Agreed!
Lovely image Antonio, but I would go for a square crop myself.
Great image. I agree with Peter regarding a square crop. I think a square crop makes it more intimate (if that is what you want).
Cheers Ole
Super capture Antonio
Nice work as always
When I started this thread I used only Devotion, the original title, without thinking much about the scope of the project.
Later I corrected it to Devotions Project, the name that best fits the set of images I had been gathering.
Over time I ended up spreading them across several posts and threads, a natural but not very practical dispersion.
Now I want to bring everything together more coherently so this visual journey can make sense as a single path.
-In the darkness of the night, the temple’s interior conveys a serene vibration, as if every flame and every color gently calls to us. The wide-angle lens expands the red floor and slightly stretches the walls, creating a subtle distortion which, rather than distracting, embraces the entire space and draws us into the dialogue between the human figure and the illuminated altar within.
The scene presents faith as a physical and concrete act, in the way that believer lies on the floor in a gesture of total surrender. The distribution of people in the space creates different points of attention, revealing various modes of participation in the ritual.

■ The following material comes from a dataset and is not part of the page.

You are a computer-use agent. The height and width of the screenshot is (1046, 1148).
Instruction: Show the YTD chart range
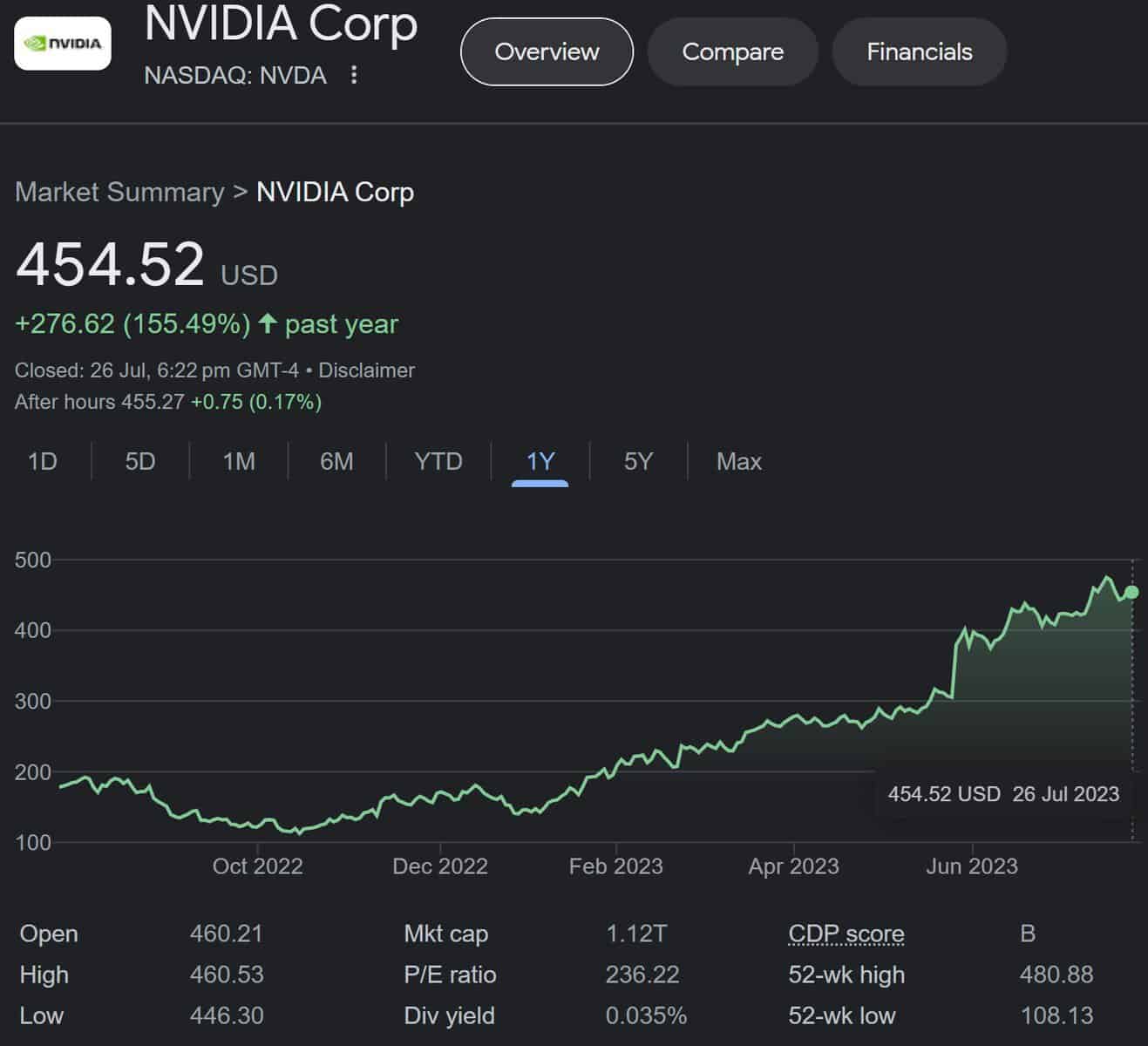(438, 461)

The altar, saturated with colours and details, asserts itself as the visual and spiritual axis that organises the entire image, while the donation box waits passively and patiently.
Last edited by AntonioCorreia; 14th December 2025 at 07:36 PM.
I photographed this corner as one enters slowly a place where faith gathers in layers, paint, dust, stone, silence. I wanted to hold the clash between the almost damp red and the worn limewash, and let the small, closed green door act as a promise of passage.
Today I notice more clearly how the vertical lines, pillars, grilles, panels, create a rhythm of restraint, and how the low light pushes the eye towards the reliefs. If the shadow weighs a little on the left corner, it also protects the mystery, and invites one to stay longer.